Cuckoo’s Nest is considered one of the greatest American films ever produced, being given a spot at number 20 on the American Film Institute’s 100 years…100 (greatest) movies list issued in 1998 and then 33 on the list released in 2007.

At the time, Douglas had a starring role with Karl Malden in the popular television series, Streets of San Francisco (1972-1977). The policer followed two Bay Area street detectives working the crime wave ripping through major American cities. 

Malden was a well established Hollywood A Lister appearing in supporting roles to such acting icons as Marlon Brando in On the Waterfront (1954) as a priest, and Steve McQueen in The Cincinnati Kid (1965) as a card dealer for private games, and George C. Scott in Patton (1970) as a United States army general. 

The police show was compelled as much by the music score as the acting and crime stories, as well as guest appearance by popular actors such as Robert Wagner, and the wild street chases with Douglas and Malden in the biggest gold and bronze American police ghost cars the world has likely ever seen, or ever will see again.

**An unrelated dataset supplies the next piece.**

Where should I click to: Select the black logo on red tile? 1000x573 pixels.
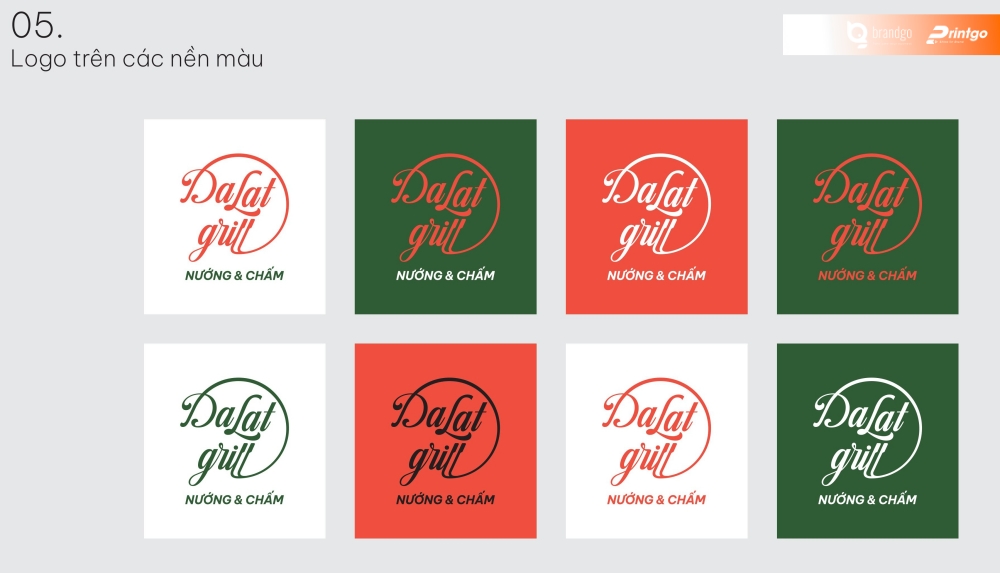(445, 441)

The weekly television show also features big 70’s hair that now seems as out of place as the big American cars over the rolling streets of San Francisco.

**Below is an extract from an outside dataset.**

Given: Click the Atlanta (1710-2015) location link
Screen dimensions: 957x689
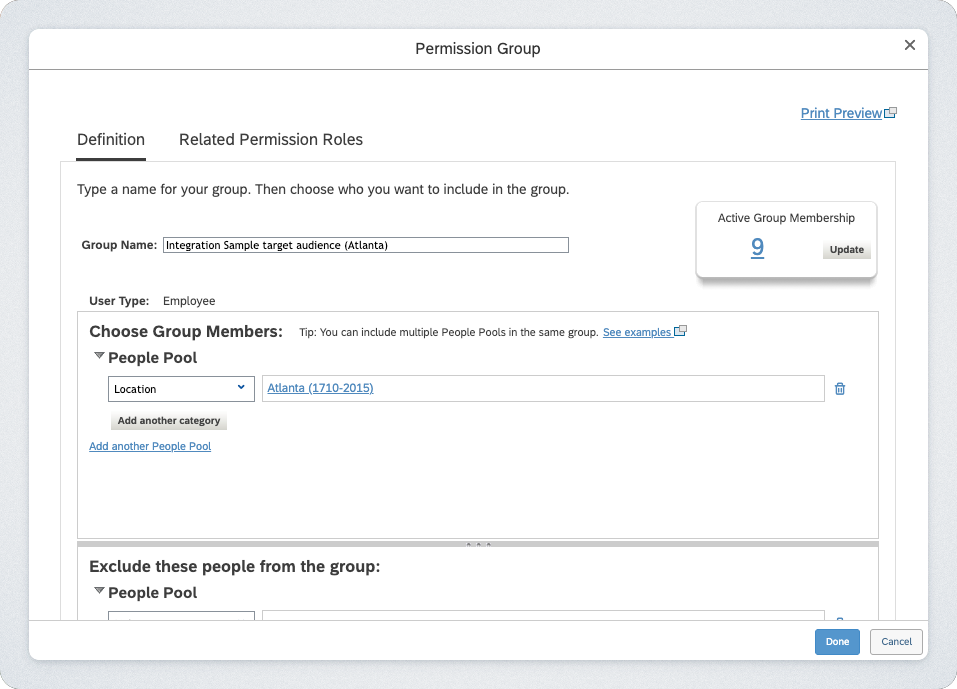Looking at the screenshot, I should point(320,388).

The popularity of Douglas’s character acting just got bigger and bigger, culminating in several blockbusters, with substantial film roles every second year at first and then every year, as his bankability as an actor and producer became assured.

Douglas though does not just work success at the box office. Instead, the talented actor with that genuine smile and honest enthusiasm for the script, picked roles more often than not dealing with pressing social issues, such as the safety of nuclear power, the dark justice of star chambers, the adrenaline charged moments of a sex addiction, Wall Street greed, and drug trafficking.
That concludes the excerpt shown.